The game included an attentional task that required recognizing target stimuli among non-targets that were based on four different combinations of shape and color, such as triangles vs circles, blue vs green. After memorizing the target stimulus that was displayed on the screen, stimuli were presented one after another. The target stimulus features varied in every experimental block, composed by 25 trials. Each trial was composed of three stimuli. Dyads were instructed to answer all the stimuli by pressing left/right buttons to decide for targets or non-targets. Each stimulus remained on the screen for 500 msec with a 300 msec inter-stimulus interval (ISI). After each trial, subjects received feedback in the form of two up-arrows (high cooperation score); a dash (mean performance); or two down-arrows (low cooperation score).

This feedback period lasted 5000 msec. (including the arrows display for 500 msec.; and a dark screen period lasted 4500 msec, the real post-feedback period used for the successive analysis). Then, an inter-trial interval (ITI) lasted for 5000 msec before the next trial was performed (pre-feedback period).
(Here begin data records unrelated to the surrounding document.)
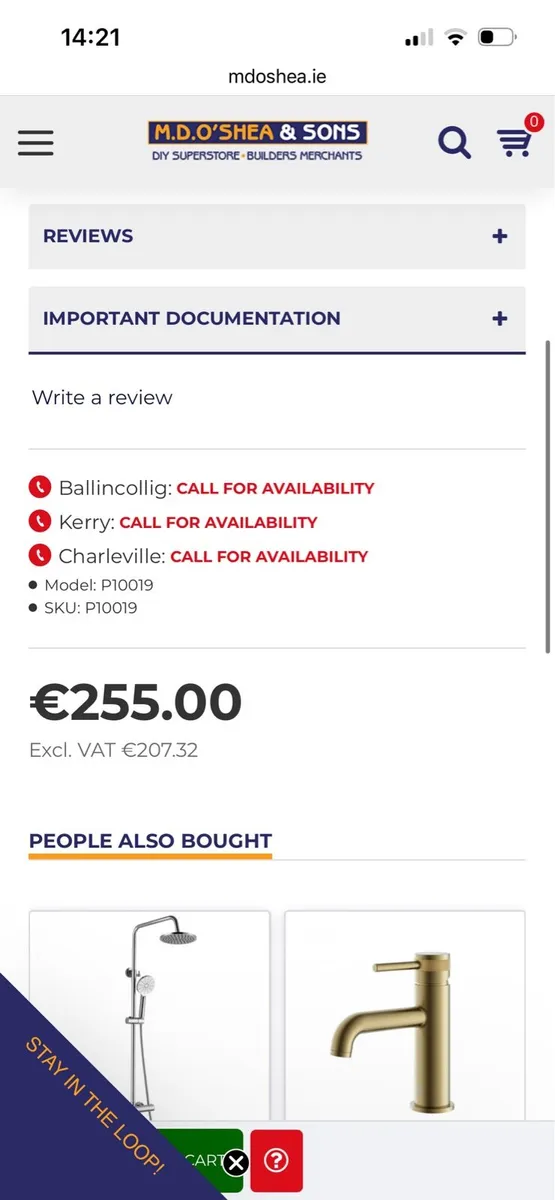The image size is (555, 1200).
Task: Tap the Kerry phone icon
Action: click(39, 522)
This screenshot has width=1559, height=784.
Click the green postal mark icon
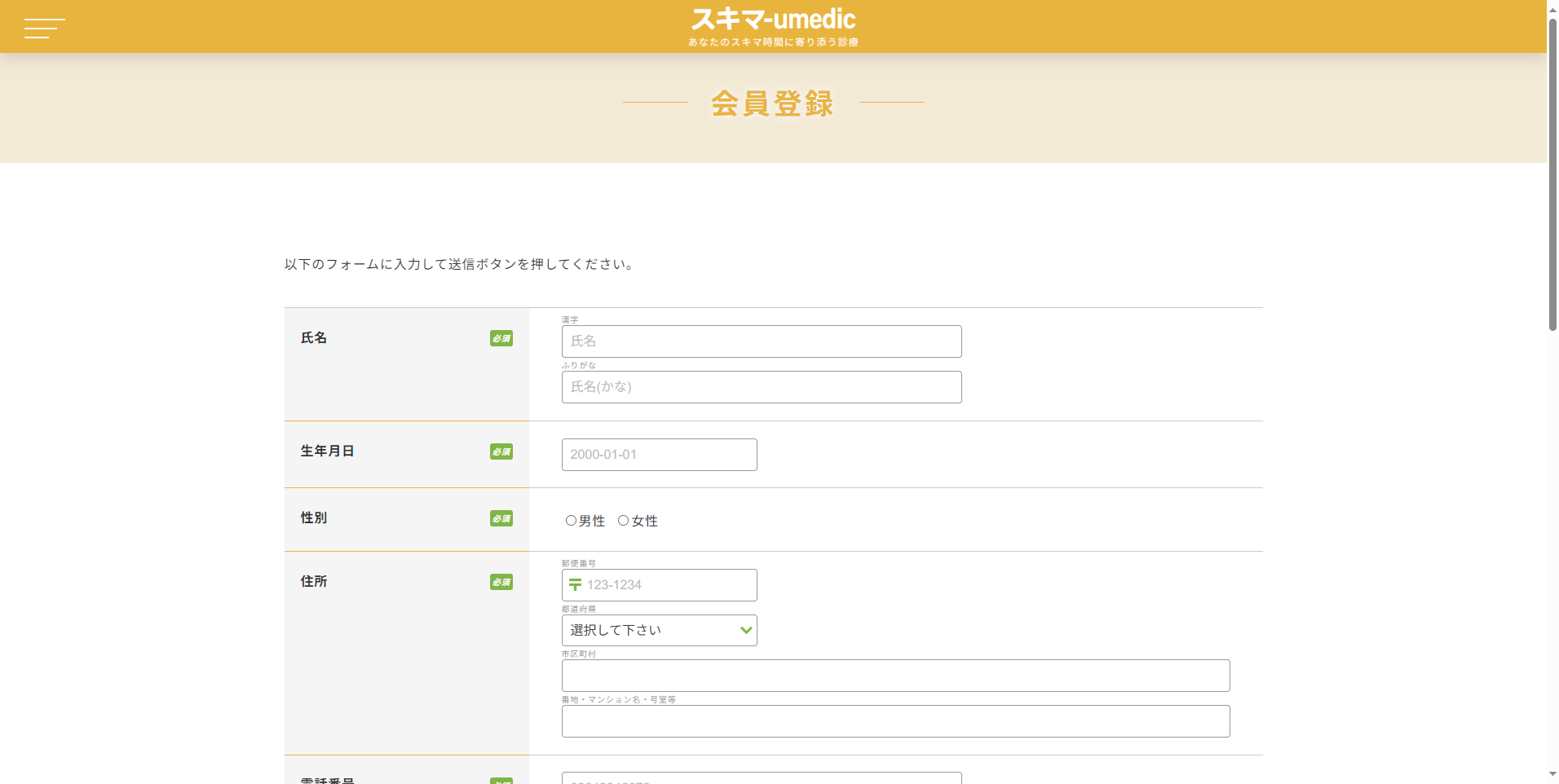tap(575, 585)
The task was composed by eight blocks (of 25 trials each) (Fig 1). Thus, participants constantly received a general evaluation of their cooperative performance: both trial feedback (every three stimuli) and general feedback. Both trial feedback and general feedbacks were experimentally manipulated a priori, and after each block, subjects were told by the computer they had good cooperation (“you obtained a good cooperation score, 87% in terms of speed, and 92% in terms of accuracy”) (general feedback) (Fig 1). They were also encouraged to keep up their performance level during the experiment. During the task, after an initial medium performance, subjects were constantly reinforced about their good cooperation by presenting up-arrows in 70% of cases, while the dash or the down-arrows were presented in 30% of cases (trial feedback) (it was preliminarily explained to the subjects that these symbols represent a good or a bad trial feedback on their performance, respectively). In addition, after each block of 25 trials, subjects were required to assess their performance and cognitive efficacy in terms of their ranking position on a seven-point Likert scale (“did you improve your performance?”, from one = most decreased ranking based on how they perceived their performance to seven = most improved ranking based on how they perceived their performance). Specific analysis (ANOVA applied to Likert scale) showed significant increased self-ranking after external feedback across the eight blocks (F[1, 25] = 10.45, p ≤ .001, η2 = .41) with higher self-ranking for each block compared to the previous ones (significant differences p ≤ .001 for all comparisons). Participants were strongly engaged in the cooperative context (93% told to be strongly engaged, as reported in a post-experimental questionnaire).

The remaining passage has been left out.